* [EXERCISE REQUIREMENTS] Would you give the number of lines below in which the string "agent" appears? Nothing else is needed.
Start of ENTRIES SHOWN
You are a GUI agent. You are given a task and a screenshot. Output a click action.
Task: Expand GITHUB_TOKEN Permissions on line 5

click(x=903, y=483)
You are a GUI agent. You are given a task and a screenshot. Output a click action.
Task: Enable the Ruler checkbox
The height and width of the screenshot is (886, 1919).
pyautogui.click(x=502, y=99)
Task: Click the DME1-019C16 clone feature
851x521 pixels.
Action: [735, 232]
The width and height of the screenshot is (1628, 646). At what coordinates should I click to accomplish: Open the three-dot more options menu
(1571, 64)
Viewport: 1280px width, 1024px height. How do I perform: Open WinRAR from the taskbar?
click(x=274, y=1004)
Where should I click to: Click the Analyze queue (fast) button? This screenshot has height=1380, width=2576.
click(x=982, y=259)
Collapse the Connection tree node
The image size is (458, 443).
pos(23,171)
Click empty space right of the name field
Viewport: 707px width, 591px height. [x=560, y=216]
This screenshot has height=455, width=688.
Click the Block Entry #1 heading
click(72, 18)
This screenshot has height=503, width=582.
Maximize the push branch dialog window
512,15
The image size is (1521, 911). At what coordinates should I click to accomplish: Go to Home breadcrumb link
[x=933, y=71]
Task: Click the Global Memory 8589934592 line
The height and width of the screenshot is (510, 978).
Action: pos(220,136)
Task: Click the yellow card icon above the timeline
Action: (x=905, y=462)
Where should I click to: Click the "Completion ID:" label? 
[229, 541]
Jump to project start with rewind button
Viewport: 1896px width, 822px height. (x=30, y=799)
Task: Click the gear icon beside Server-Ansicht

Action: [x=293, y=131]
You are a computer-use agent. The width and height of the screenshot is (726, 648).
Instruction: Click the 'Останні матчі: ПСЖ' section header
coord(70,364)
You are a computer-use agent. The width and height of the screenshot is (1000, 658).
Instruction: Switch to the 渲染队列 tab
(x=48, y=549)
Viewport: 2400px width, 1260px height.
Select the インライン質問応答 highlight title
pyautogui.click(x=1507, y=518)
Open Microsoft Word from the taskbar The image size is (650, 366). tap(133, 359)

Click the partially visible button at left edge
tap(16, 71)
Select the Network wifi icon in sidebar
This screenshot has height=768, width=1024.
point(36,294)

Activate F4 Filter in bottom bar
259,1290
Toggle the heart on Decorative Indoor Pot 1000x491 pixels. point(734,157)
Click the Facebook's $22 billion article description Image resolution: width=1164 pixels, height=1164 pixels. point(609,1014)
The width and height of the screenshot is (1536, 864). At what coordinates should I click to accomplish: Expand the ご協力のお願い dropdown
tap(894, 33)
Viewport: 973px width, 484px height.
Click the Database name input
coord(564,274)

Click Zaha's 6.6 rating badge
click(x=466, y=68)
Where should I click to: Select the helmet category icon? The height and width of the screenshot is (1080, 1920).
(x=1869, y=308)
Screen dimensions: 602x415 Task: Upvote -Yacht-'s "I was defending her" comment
End of ENTRIES SHOWN
* [ANSWER SECTION] 4